Ab 2027 beziehen die EU-Staaten kein russisches Erdgas mehr. Ersetzt werden die fehlenden Mengen durch den Import von Flüssiggas – geliefert aus den USA, verschifft über den Atlantik.
Der Konflikt in der Golfregion hat am globalen Erdgasmarkt so einiges durcheinandergewirbelt. Zu spüren bekamen das auch die 27 EU-Staaten, wie aktuelle Importdaten zeigen. Zwischen Jänner und Mai dieses Jahres haben sich die Flüssiggas-Importe aus dem Nahen und Mittleren Osten demnach mehr als halbiert. Dafür wurde ein Fünftel mehr russisches LNG (verflüssigtes Erdgas) eingeführt – und das in einer Phase, in der die Lieferungen eigentlich auslaufen sollen.
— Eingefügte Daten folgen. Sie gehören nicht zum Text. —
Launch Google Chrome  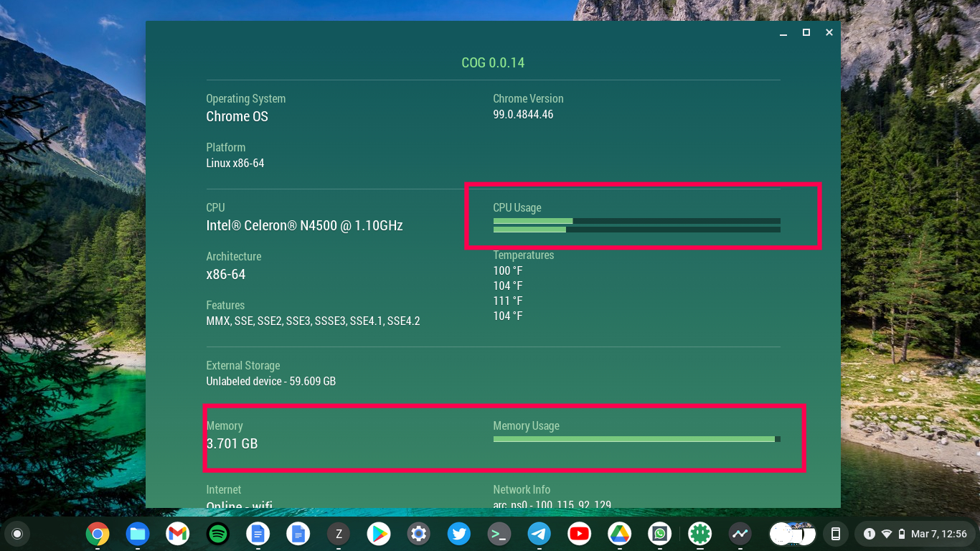(x=98, y=534)
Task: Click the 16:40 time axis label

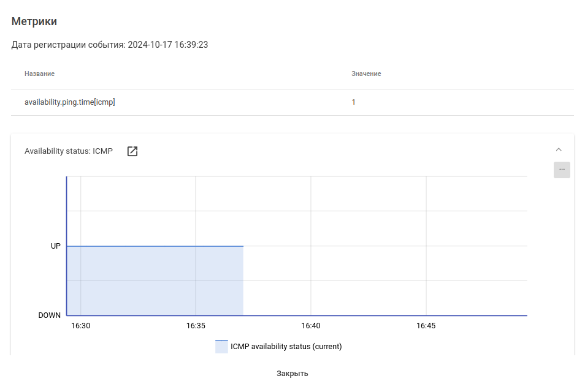Action: pos(311,326)
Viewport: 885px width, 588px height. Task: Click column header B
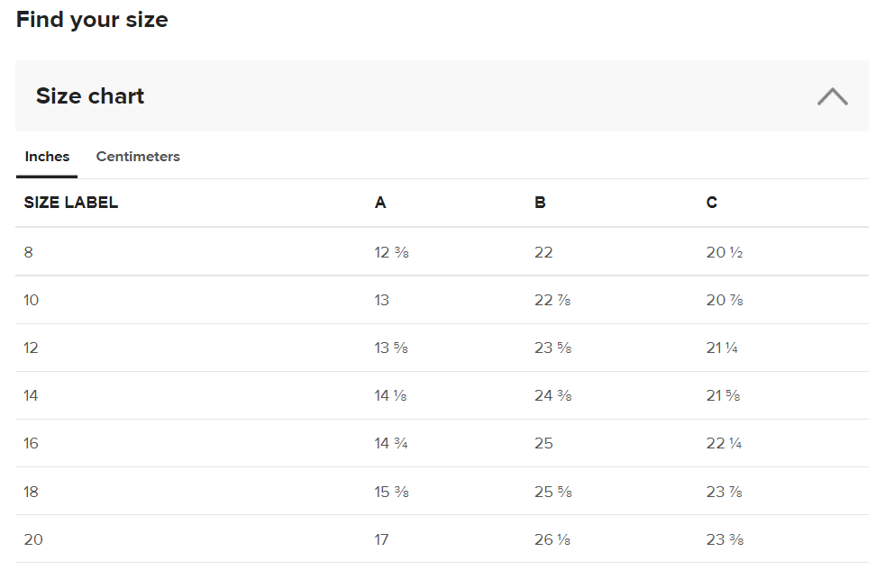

Denn die EU-Staaten haben sich darauf geeinigt und per Verordnung festgelegt, dass mit 2027 kein Erdgas mehr aus Russland importiert wird. Weder in Form von Pipelinegas noch verflüssigt. Seit März gelten für die Einfuhr Übergangsbestimmungen, die den Import in bestimmten Fällen noch erlauben.
Und das wird ganz offenbar kräftig ausgenutzt, um nach den Wintermonaten die Gasspeicher wieder zu befüllen. Denn im Einkauf der Energiefirmen ist nach dem Winter vor dem Winter.
Mit dem Importplus aus Russland stieg deren Anteil an den gesamten LNG-Einfuhren der EU-Staaten von 15 auf 18 Prozent im Jahresvergleich. Damit bleibt Russland auch mehr als vier Jahre nach Kriegsbeginn samt weitreichenden Sanktionen der zweitgrößte Lieferant. Insgesamt sind die importierten Mengen aus Russland aber merklich gesunken. Die langjährige Abhängigkeit der EU gehört der Vergangenheit an, mittlerweile stammt das Gros der Gasimporte (Pipelinegas und LNG) aus Norwegen, den USA sowie Algerien.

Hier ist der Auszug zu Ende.